# rapidhash - rust implementation
A rust implementation of the [rapidhash](https://github.com/Nicoshev/rapidhash) function, the official successor to [wyhash](https://github.com/wangyi-fudan/wyhash).
- **High quality**, the fastest hash passing all tests in the SMHasher and SMHasher3 benchmark. Collision-based study showed a collision probability lower than wyhash, foldhash, and close to ideal.
- **Very fast**, the fastest passing hash in SMHasher3. Significant peak throughput improvement over wyhash and foldhash. Fastest memory-safe hash. Fastest platform-independent hash. Fastest const hash.
- **Platform independent**, works on all platforms, no dependency on machine-specific vectorized or cryptographic hardware instructions. Optimised for both AMD64 and AArch64.

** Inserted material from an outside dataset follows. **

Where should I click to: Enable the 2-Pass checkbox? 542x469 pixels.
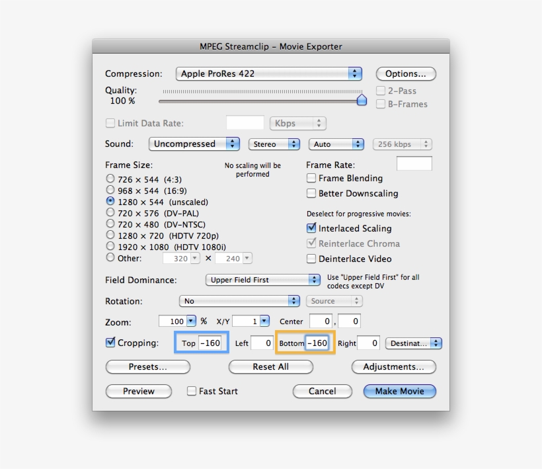click(x=381, y=90)
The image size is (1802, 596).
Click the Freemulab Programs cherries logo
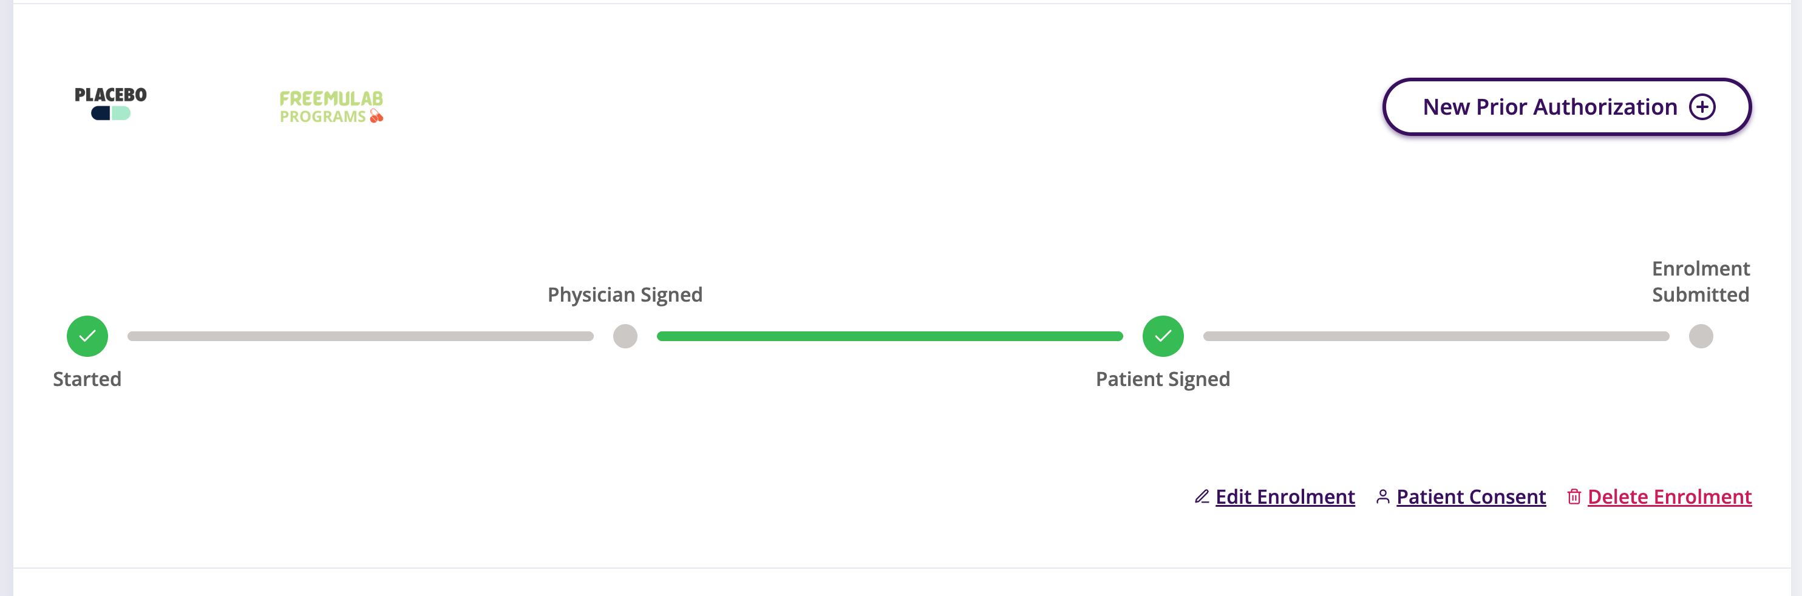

- **Memory safe**, when the `unsafe` feature is disabled (default). This implementation has also been fuzz-tested with `cargo fuzz`.
- **No dependencies and no-std compatible** when disabling default features.
- **Official successor to wyhash** with improved speed, quality, and compatibility.
- **Inline variants** that use `#[inline(always)]` on `RapidInlineHash` and `RapidInlineHashBuilder` to force compiler optimisations on specific input types (can double the hash performance depending on the hashed type).
- **Run-time and compile-time hashing** as the hash implementation is fully `const`.
- **Idiomatic** `std::hash::Hasher` compatible hasher for `HashMap` and `HashSet` usage.
- **Non-cryptographic** hash function that's "minimally DoS resistant" in the same manner as foldhash.
## Usage
### Persistent Hashing
Full compatibility with C++ rapidhash algorithms, methods are provided for all rapidhash V1, V2, and V3 (with micro/nano) variants. These are stable functions whose output will not change between crate versions.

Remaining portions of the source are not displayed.